> **What this exercise asks**:
(1) Condense the paragraph of the thread beginning "Can somebody who has encountered this issue" into a shorter version that keeps its main facts.
(2) Reproduce the stretch of the thread from "I get the WARNING: you" through "Que's connection management." word for word.
** start of Passage shown **
Closed bramski closed 7 years ago
Hello, I have the same issue with my Rails 5 setup.
I get the WARNING: you don't own a lock type of ExclusiveLock
too. Running ruby 2.3.1p112
, rails 5.0.0.1
and psql (PostgreSQL) 9.4.4
. Almost a vanilla project, I doubt anything is conflicting.
Really unfortunate issue because the gem seems great otherwise.
You could use the apparaisal gem to test que specs against multiple rails versions.
I'm seeing the same WARNING here. Vanilla Rails5, single que worker.
This issue should be re-opened. The que README should contain a clear warning that que is not compatible with Rails5.
Alright, issue reopened. I'm happy to accept a patch that isn't too invasive to Que's connection management.
Since nothing changed in Que, it seems like this must be from some kind of change on the Rails/ActiveRecord side.
Has anybody been able to confirm that this issue is not present in a blank Rails 4.x app but is present in a blank Rails 5.x app?
hey folks, I'd love to dig into this with some of my spare time these next couple weeks. Looking back through the issue, though, I don't see anything linking to a basic Rails app that reproduces this problem.
Can somebody who has encountered this issue please just create a brand new Rails app that has this problem and link to the Github repo with an explanation of how you trigger the errors? Ideally it would have as few changes as necessary from the initial generated app.
@bgentry: I created a minimum viable Rails 5 + Queue 0.12 app which shows the issue very apparently:
https://github.com/nbibler/rails-5-que-exclusivelocking
You can see the commit history on that repo contains nothing unusual other than forcing Que to async mode in tests and avoiding the Rails ActiveJob::TestCase
inheritance to allow Que to be used in test mode.
@nbibler thank you!
** end of Passage shown **
** start of Data lines **
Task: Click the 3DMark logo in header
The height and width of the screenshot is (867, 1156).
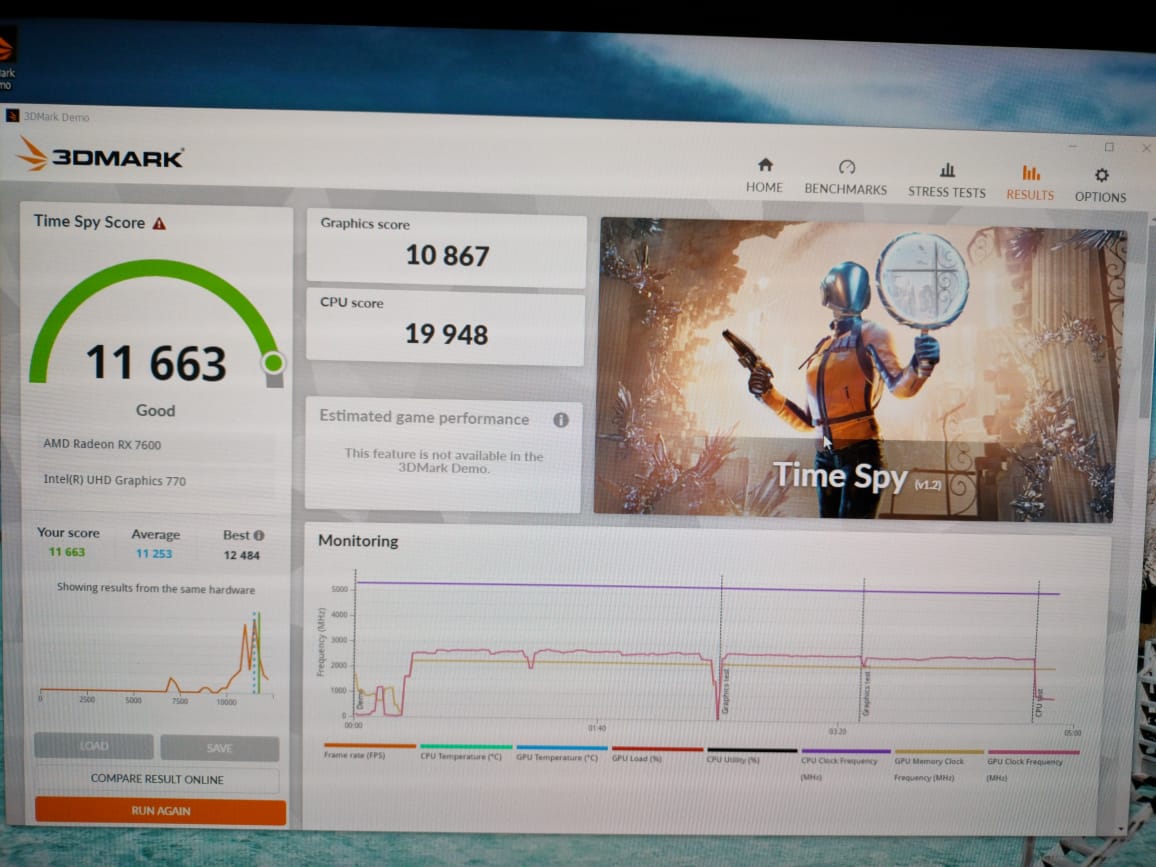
** end of Data lines **
> **Results of the tasks**:
(1) Anyone who has hit the issue should create a new Rails app that shows the problem. They should link to its GitHub repo and explain how to trigger the errors. The app should differ as little as possible from the originally generated one.

(2)
I get the WARNING: you don't own a lock type of ExclusiveLock
too. Running ruby 2.3.1p112
, rails 5.0.0.1
and psql (PostgreSQL) 9.4.4
. Almost a vanilla project, I doubt anything is conflicting.
Really unfortunate issue because the gem seems great otherwise.
You could use the apparaisal gem to test que specs against multiple rails versions.
I'm seeing the same WARNING here. Vanilla Rails5, single que worker.
This issue should be re-opened. The que README should contain a clear warning that que is not compatible with Rails5.
Alright, issue reopened. I'm happy to accept a patch that isn't too invasive to Que's connection management.